Leave the office. I was editing an eight-page document the other day. Normally, this would take me 2–1/2 hours. But it took all day. Mostly because I work in a collaborative environment where everyone is welcome to come and ask me questions, get my opinion or pull me into a meeting. In hindsight, I should have gone to a local coffee shop.

Compress steps in the schedule. One way to get a project off the launch pad is to have the concept session in the same meeting you have the kick-off. Just start. After all, most small jobs only require a few minutes to kick off, but the first meeting is often scheduled for an hour. So jump in. There are other places to squash steps together. Combine check-ins. Reduce the number of iterations. Go right to finished pieces.

If a sketch is as good as a comp, go with it.
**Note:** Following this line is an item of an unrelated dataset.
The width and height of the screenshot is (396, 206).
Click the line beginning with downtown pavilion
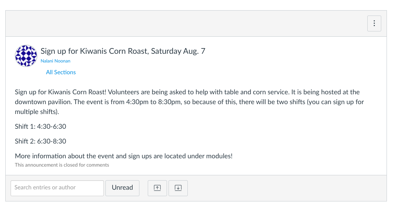click(x=189, y=102)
Show tissues. If a client is good at visualizing things, you can save a day or two by showing tissues, a.k.a. sketches, instead of tight comps. Then you can get right to the heart of the winning idea that much faster.

Prototype. Instead of selling an idea by building a deck and researching the options, just go ahead and make it. The idea will sell itself. This works especially well with videos and digital prototypes.

Conceptualize as a team, work as individuals. Let’s face it, teams are awesome, but once the ideas are agreed upon, you can go like lightning if you work solo. One person on copy. Another on art. Another on digital. Go, team. Separately.

Know the difference between a creative gig and an educational gig. There’s no reason to write a detailed creative brief and have a big kick off for a project that is really just conveying information in a simple, clear, educational way. So skip the ideation and go right to execution.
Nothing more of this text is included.